Insurance and Financial Stress on Non-Profits
It’s not very often that you see the connection between insurance rates and non-profit leadership. However, that seems to be exactly what’s happening. Insurance Business Magazine recently wrote an interesting article, from March 23, 2021, speaking about how non-profits are beginning to struggle with purchasing insurance. And they give specific examples.
One area of concern is auto insurance. This has very little to do specifically with a non-profit and much more with cultural financial norms in our society. A simple fender bender might result in great liability for someone’s hurt back or neck—or just the legal fees and settlements that are all too common. This has caused auto insurance rates to rise dramatically over the last 15 to 20 years - at a much higher rate, as a matter of fact, than in the average growth of most non-profits.

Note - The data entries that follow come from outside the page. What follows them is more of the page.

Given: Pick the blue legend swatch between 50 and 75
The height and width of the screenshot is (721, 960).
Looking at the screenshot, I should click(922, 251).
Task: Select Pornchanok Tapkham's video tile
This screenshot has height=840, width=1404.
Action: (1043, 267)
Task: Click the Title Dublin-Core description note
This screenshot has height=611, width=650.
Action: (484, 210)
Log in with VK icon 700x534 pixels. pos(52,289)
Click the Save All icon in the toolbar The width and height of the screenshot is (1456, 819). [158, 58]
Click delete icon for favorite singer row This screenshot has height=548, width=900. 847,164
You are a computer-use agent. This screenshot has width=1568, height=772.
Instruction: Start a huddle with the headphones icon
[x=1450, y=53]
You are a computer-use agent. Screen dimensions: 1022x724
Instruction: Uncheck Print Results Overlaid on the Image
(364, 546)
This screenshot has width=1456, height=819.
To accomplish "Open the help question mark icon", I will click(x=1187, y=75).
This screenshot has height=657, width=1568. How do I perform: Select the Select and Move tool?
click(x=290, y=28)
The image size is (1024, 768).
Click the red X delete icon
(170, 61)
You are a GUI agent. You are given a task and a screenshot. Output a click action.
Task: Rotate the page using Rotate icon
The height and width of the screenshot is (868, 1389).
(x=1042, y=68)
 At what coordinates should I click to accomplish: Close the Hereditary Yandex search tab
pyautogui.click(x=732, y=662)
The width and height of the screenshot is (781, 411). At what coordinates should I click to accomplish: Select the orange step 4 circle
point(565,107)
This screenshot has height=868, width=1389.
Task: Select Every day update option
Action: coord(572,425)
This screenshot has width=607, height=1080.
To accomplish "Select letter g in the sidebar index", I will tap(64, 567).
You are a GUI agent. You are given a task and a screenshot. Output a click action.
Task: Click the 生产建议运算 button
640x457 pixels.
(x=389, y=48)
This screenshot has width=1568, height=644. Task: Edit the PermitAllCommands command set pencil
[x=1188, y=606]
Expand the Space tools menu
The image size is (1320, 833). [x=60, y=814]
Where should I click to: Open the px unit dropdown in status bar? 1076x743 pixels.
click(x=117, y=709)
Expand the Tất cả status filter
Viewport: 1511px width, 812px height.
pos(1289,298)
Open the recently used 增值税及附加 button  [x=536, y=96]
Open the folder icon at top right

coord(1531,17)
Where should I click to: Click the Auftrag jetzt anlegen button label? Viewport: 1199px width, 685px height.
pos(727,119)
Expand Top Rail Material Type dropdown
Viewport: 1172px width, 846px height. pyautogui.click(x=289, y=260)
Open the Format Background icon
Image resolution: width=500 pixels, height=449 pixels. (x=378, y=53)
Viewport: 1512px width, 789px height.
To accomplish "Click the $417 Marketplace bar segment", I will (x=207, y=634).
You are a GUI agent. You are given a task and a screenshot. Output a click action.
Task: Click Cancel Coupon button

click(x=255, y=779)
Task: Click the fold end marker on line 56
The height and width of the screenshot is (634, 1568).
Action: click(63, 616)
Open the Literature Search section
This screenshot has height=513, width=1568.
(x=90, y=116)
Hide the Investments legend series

This is causing financial strain and stress.
Another coverage issue deals with general liability insurance. Because of the tragic and beyond unacceptable issues of churches or the Boy Scouts, the cost of general liability insurance, and general umbrella policies, has gone up exponentially. The payouts, based on the last decades plus revelations, have challenged some non-profits that provide services for youths to afford general liability insurance at all. Then, in turn, that puts pressure on insurance around director and officer’s liability (d&o) and basic employment practices liability insurance.
In the end, this just makes running a nonprofit more expensive.
Nonprofit leaders, and the budgets they manage, are going to have to absorb these challenges. The cost is not just dollars, but in the lives that were horrifically affected, and the overall trust the non-profits might’ve lost by not taking care of those they were supposed to serve.